Yatırımcılar ve danışmanlar, Pekin yönetiminin politikalarının fon yöneticilerini alım yapmaktan çok satışa teşvik ettiğini, bu nedenle yatırımcıların Çin’den uzak durduğunu söylüyor.
Bloomberg’in haberine göre, öngörülemeyen düzenlemeler, katı virüs politikaları, kırılgan emlak piyasası ve Devlet Başkanı Şi Jinping’in Rusya Devlet Başkanı Vladimir Putin ile yakınlığı, ülke varlıklarından uzaklaşmanın nedenleri olarak gösteriliyor.
EPFR Global’a göre gelişmekte olan ülke hisse fonları içinde Çin’e yapılan tahsisler üç yılın en düşük seviyesinde ve Citi analistleri, müşterilerin daha çok Hindistan ve Güney Kore’ye odaklandığını söylüyor.

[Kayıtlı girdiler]
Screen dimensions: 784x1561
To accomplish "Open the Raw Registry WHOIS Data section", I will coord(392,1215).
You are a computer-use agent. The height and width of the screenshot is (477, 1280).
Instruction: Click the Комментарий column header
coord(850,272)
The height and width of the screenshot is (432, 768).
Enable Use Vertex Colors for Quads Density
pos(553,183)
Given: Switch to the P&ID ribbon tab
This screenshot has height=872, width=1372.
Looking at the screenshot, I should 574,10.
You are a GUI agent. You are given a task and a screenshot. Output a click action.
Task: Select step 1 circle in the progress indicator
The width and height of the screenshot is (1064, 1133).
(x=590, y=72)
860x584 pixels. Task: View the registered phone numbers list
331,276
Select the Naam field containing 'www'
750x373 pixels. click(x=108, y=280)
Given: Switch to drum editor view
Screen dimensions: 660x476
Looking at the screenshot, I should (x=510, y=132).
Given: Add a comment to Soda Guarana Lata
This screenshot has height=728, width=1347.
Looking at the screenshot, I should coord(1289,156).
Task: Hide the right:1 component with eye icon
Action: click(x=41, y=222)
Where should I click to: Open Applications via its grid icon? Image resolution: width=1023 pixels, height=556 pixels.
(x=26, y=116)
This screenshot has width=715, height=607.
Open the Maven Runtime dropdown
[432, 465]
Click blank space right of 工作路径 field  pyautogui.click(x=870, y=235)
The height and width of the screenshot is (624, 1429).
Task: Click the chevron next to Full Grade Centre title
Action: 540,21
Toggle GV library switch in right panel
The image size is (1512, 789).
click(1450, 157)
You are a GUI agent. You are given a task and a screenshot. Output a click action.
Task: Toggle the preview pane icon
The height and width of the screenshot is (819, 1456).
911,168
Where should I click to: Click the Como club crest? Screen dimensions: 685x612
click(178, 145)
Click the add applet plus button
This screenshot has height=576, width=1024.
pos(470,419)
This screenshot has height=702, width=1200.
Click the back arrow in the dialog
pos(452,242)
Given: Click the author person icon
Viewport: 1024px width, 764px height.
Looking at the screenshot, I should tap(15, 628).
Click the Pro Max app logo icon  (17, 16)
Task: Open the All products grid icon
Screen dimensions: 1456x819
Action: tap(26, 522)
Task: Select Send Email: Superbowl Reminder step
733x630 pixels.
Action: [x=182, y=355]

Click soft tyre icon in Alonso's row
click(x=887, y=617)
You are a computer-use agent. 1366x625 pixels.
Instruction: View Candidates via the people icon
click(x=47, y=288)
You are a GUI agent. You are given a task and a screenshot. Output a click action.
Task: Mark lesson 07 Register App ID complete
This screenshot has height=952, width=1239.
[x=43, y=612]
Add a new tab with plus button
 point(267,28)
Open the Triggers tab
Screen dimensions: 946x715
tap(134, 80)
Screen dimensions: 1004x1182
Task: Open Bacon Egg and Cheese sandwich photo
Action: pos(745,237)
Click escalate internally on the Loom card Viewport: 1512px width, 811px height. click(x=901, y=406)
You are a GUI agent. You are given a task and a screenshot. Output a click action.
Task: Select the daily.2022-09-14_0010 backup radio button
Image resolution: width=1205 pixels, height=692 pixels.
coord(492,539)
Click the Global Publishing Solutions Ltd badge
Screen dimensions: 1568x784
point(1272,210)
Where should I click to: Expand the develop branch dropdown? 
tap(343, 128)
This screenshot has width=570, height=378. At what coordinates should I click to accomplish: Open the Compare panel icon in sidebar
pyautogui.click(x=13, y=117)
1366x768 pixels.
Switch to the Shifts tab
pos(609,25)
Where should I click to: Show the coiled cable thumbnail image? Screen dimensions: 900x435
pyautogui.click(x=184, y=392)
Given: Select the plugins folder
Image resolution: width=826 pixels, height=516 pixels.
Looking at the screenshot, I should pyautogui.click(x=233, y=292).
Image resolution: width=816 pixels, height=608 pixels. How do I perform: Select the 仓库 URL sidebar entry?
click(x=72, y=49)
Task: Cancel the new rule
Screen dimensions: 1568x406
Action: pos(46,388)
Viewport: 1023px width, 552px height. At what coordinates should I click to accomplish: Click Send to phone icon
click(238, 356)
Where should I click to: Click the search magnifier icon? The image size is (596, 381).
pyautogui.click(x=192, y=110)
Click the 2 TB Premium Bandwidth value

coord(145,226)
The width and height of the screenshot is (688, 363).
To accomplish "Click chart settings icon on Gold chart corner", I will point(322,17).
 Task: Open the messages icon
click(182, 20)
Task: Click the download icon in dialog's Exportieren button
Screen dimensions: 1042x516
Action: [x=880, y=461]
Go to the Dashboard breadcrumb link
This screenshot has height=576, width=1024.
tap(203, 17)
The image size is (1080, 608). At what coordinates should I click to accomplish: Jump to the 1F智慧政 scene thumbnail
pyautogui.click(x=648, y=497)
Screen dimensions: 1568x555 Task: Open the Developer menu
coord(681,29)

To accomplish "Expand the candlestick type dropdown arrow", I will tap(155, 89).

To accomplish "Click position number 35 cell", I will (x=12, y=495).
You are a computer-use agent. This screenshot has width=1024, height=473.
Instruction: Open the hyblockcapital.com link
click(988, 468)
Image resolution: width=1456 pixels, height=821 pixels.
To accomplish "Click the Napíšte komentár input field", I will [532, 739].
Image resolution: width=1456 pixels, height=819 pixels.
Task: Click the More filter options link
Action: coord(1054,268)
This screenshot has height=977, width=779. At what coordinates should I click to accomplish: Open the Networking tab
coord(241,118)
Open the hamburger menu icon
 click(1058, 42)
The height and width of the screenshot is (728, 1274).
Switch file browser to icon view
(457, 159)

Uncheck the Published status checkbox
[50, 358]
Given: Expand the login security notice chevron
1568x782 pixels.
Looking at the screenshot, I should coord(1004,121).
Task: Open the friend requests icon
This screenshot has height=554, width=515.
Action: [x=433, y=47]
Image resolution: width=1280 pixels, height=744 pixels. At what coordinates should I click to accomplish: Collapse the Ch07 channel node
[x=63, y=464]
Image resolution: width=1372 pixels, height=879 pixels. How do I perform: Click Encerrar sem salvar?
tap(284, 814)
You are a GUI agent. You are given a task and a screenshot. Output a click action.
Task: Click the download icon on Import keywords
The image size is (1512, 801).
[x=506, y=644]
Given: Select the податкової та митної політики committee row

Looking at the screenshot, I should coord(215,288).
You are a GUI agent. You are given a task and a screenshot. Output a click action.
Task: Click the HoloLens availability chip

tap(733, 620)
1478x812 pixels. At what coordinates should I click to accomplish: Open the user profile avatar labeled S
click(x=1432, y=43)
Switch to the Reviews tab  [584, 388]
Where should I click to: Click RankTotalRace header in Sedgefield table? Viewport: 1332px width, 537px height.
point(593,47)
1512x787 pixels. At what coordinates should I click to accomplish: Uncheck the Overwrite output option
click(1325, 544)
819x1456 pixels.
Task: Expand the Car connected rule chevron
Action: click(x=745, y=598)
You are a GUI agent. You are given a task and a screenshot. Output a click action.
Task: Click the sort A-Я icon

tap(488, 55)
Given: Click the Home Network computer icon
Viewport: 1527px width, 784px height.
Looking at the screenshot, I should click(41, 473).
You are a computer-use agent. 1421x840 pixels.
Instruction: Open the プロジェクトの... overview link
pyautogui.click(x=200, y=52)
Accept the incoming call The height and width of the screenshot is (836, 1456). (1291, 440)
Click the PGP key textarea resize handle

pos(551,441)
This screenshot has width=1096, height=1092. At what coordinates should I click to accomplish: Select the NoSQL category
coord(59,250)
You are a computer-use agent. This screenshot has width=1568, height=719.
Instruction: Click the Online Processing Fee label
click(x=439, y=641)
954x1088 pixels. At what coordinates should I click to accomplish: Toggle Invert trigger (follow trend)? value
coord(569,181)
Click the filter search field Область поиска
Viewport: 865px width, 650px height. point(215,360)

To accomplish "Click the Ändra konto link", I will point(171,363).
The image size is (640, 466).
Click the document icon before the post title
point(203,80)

[Yönerge]
Yatırımcıların Çin'den uzaklaşmasını anlatan yukarıdaki metinde "Bloomberg’in haberine göre, öngörülemeyen" sözcüklerinden aşağıda "Kore’ye odaklandığını söylüyor." sözcüklerine kadar uzanan bölümü hiçbir değişiklik yapmadan tekrar yaz.

[Yanıt]
Bloomberg’in haberine göre, öngörülemeyen düzenlemeler, katı virüs politikaları, kırılgan emlak piyasası ve Devlet Başkanı Şi Jinping’in Rusya Devlet Başkanı Vladimir Putin ile yakınlığı, ülke varlıklarından uzaklaşmanın nedenleri olarak gösteriliyor.
EPFR Global’a göre gelişmekte olan ülke hisse fonları içinde Çin’e yapılan tahsisler üç yılın en düşük seviyesinde ve Citi analistleri, müşterilerin daha çok Hindistan ve Güney Kore’ye odaklandığını söylüyor.